> _WHAT YOU ARE ASKED TO DO_: Sort through the data and copy the lines holding the word "chart".

(Stored data entries)
□ □ □ □ □ □ □

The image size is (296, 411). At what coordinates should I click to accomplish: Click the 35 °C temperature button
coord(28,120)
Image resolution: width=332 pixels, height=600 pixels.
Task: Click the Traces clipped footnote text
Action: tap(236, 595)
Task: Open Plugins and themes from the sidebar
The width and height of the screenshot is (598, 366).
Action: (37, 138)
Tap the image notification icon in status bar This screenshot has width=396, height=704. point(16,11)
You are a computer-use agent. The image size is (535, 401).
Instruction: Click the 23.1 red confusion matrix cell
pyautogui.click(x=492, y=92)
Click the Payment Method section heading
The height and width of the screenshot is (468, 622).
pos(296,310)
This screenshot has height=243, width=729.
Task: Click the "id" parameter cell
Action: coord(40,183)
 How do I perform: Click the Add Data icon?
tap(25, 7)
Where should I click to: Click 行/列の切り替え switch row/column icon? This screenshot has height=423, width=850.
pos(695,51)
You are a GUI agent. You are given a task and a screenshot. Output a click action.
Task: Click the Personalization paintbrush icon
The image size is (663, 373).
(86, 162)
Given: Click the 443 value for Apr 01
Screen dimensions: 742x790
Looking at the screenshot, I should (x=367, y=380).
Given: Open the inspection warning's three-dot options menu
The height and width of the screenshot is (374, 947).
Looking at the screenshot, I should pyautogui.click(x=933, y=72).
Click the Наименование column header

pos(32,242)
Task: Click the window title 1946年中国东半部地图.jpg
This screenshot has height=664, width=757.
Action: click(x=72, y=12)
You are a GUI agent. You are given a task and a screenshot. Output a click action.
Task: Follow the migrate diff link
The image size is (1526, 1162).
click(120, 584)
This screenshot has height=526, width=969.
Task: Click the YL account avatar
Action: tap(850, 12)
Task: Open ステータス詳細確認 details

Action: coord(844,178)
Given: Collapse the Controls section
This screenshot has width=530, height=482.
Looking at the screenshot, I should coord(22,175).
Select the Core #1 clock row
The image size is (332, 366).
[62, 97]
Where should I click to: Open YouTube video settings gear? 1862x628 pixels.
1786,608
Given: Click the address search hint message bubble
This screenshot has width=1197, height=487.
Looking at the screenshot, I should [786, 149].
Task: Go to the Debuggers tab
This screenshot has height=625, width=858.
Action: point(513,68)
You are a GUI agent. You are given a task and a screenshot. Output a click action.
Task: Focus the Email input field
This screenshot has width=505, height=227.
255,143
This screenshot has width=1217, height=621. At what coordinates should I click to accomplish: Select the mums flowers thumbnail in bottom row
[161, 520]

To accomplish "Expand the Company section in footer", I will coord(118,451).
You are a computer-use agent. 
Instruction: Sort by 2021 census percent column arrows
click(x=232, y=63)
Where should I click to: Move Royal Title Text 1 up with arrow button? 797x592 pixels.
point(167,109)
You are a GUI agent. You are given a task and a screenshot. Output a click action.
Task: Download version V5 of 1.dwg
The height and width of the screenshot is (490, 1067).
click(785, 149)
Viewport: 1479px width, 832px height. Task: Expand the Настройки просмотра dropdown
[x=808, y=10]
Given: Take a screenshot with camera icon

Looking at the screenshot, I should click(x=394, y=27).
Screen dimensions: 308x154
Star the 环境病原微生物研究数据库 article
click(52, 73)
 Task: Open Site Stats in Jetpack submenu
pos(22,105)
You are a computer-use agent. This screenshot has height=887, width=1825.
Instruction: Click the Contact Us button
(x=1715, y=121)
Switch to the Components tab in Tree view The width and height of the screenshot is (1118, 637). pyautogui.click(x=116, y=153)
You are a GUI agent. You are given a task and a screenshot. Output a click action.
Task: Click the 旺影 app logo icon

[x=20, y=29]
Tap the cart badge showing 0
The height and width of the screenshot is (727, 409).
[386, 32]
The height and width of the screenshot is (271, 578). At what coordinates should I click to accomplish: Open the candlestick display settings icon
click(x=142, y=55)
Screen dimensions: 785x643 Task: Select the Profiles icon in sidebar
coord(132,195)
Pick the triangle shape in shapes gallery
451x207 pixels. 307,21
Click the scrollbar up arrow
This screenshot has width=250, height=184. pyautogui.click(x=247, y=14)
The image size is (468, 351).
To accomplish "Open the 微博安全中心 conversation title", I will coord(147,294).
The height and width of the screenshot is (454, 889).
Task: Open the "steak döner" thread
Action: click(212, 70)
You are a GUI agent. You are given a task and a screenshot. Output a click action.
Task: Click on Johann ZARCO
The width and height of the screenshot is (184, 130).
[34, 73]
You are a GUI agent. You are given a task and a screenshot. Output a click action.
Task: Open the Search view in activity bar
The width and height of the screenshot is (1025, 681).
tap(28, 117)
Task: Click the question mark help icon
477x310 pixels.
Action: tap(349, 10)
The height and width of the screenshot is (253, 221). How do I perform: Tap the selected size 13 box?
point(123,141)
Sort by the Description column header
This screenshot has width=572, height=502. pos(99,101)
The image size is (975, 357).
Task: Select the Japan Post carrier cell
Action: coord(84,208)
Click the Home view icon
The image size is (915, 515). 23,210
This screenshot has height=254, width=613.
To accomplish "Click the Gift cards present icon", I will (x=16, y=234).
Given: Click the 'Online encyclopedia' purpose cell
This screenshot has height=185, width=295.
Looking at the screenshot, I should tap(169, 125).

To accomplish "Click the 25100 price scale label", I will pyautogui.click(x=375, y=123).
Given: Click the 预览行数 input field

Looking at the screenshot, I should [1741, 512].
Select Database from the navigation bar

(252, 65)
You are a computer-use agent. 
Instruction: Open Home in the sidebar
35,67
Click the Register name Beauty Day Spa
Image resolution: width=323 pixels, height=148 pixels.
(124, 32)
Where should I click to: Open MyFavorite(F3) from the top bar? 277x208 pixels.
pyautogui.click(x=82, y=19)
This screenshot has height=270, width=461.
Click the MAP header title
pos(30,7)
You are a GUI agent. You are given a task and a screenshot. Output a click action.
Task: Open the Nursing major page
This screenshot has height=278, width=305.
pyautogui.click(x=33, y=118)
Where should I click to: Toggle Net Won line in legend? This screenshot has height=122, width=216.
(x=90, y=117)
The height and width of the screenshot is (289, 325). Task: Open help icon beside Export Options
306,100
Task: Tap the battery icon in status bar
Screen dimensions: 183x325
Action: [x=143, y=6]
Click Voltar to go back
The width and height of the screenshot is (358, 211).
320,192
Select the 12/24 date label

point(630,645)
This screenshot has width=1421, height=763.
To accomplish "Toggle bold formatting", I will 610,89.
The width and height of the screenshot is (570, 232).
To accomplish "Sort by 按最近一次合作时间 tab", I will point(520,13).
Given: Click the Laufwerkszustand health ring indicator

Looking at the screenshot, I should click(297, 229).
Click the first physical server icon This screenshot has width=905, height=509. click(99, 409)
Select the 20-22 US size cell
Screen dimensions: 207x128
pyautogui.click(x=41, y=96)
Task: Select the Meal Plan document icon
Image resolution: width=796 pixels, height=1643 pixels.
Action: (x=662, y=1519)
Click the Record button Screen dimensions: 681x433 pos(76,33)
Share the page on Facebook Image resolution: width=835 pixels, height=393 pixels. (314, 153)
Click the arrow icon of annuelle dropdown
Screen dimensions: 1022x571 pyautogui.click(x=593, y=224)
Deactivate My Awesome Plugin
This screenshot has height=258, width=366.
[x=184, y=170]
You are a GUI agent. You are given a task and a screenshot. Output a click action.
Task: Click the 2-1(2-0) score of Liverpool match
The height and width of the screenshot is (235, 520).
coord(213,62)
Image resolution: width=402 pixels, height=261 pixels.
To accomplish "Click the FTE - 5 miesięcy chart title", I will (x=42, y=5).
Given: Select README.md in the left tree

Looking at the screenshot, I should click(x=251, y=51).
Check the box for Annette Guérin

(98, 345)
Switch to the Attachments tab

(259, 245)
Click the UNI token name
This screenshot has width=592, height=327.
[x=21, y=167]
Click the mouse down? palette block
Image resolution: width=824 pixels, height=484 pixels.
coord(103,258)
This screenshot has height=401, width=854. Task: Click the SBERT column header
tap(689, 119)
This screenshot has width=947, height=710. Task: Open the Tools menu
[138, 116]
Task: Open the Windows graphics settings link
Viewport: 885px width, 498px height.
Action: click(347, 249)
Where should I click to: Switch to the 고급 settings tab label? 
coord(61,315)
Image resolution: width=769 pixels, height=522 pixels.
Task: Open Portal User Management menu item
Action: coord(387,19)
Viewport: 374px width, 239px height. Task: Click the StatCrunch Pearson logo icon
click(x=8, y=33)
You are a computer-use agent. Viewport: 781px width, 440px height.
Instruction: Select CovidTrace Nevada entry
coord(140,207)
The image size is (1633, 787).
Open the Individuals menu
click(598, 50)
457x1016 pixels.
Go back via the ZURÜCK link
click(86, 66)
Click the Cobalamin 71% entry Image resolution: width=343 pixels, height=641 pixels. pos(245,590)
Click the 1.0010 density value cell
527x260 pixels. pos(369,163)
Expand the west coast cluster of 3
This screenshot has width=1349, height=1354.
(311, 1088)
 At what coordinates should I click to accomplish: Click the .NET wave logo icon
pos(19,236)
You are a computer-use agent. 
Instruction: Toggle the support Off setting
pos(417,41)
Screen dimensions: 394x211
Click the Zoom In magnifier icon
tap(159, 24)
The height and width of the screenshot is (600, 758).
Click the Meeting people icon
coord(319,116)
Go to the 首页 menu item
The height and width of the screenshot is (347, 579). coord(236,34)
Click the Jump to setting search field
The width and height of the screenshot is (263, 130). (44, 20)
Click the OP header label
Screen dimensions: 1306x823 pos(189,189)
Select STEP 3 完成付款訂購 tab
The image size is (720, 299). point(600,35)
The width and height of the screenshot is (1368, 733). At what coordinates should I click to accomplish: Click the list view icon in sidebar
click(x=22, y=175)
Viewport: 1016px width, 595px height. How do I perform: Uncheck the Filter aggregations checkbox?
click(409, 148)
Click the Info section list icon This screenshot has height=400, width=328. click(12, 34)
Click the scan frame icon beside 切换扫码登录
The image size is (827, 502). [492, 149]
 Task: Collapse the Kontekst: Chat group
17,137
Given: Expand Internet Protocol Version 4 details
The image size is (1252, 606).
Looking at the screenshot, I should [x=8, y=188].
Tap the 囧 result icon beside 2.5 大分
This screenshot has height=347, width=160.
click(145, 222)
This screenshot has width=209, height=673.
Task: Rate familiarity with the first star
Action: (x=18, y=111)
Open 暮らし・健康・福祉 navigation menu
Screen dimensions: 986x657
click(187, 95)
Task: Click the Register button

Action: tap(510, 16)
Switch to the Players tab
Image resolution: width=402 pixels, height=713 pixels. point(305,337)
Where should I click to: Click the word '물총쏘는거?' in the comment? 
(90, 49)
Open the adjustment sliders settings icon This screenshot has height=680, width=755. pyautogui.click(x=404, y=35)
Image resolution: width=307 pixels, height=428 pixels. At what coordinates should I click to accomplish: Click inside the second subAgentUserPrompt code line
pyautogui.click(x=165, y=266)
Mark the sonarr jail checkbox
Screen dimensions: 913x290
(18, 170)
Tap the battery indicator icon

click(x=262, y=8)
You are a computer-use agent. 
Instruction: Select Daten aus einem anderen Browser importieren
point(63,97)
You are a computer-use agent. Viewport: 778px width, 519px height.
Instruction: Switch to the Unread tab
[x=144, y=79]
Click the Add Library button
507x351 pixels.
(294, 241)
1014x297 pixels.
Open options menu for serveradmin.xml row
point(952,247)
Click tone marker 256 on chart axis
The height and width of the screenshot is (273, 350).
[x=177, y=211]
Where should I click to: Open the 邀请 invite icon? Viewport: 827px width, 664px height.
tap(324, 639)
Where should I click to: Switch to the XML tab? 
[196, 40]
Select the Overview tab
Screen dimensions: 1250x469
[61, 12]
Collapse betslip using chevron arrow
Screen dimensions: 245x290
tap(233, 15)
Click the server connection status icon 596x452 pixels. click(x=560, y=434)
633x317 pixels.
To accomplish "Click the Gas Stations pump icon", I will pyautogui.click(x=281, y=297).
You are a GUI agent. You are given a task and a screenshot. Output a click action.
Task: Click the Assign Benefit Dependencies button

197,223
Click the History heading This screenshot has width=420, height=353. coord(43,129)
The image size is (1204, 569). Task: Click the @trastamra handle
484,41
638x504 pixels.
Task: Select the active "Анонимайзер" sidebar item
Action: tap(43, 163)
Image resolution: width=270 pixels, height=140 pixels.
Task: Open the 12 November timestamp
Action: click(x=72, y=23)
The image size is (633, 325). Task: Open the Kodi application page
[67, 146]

□ □ □ □ □ □ □

> _WRITTEN SOLUTION_:
To accomplish "Click the FTE - 5 miesięcy chart title", I will (x=42, y=5).
Click tone marker 256 on chart axis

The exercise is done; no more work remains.